Forse non a caso, da quel punto di vista, il ruolo principale è stato affidato a Ralph Fiennes, che circa trent’anni fa fu considerato per 007 e ha poi affiancato la versione di Craig (come ha fatto anche Gemma Arterton, la cui presenza suggerisce che Vaughn abbia imparato dalla scarsa attenzione ai personaggi femminili nei due film precedenti). L’ideale antesignano della letale eleganza di Colin Firth (ma anche di Michael Caine, che da giovane era Harry Palmer e nel 2015 è stato il leader di Kingsman), un concentrato di impeccabile dizione British – chi può vada a vedere il film in lingua originale – e prestanza fisica al servizio di un divertimento intelligente e ancora pronto a sorprendere. Le maniere fanno l’uomo, diceva il capostipite. E a qualche anno di distanza, si può dire che l’assenza di maniere fa il franchise. E a giudicare dal mid-credits, che pone le basi per un possibile secondo viaggio nel passato, le cose potrebbero continuare in tale direzione per anni, a seconda dei piani per mantenere vivo e fresco l’universo spionistico creato da Millar.
E voi cosa ne pensate di questo? Siete d'accordo con le nostre riflessioni?

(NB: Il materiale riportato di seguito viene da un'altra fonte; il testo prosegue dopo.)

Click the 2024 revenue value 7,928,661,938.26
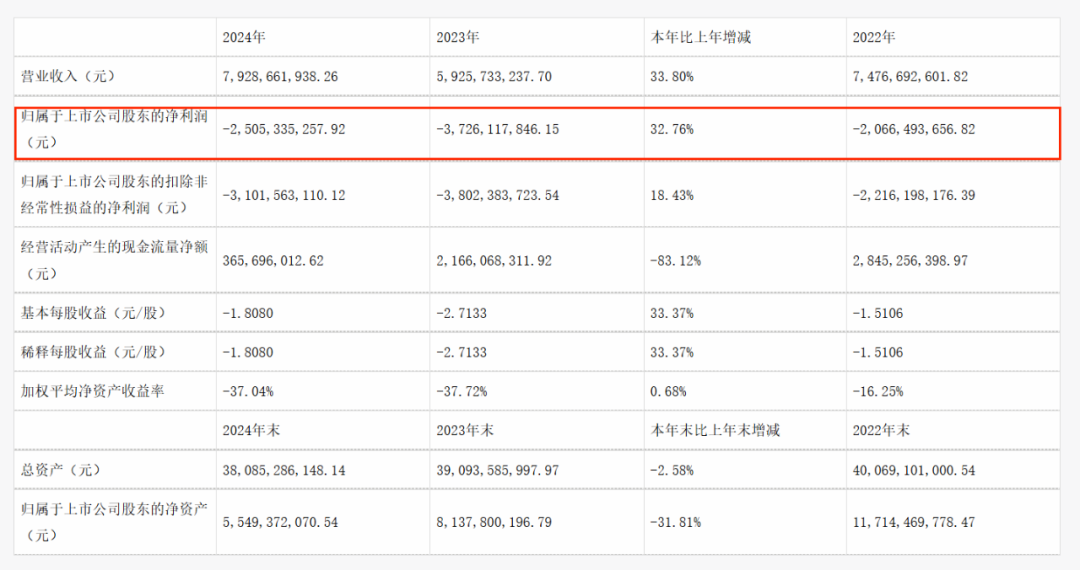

Se volete commentare a caldo la recensione insieme alla redazione e agli altri lettori, unitevi al nostro nuovissimo gruppo Telegram ScreenWorld Assemble! dove troverete una community di persone con interessi proprio come i vostri e con cui scambiare riflessioni su tutti i contenuti originali di ScreenWorld ma anche sulle ultime novità riguardanti cinema, serie, libri, fumetti, giochi e molto altro!
Conclusioni
Al terzo giro, il franchise spionistico di Matthew Vaughn conferma di avere ancora diverse carte da giocare, espandendo il mondo ideato a suo tempo da Mark Millar con fare creativo e spettacolare.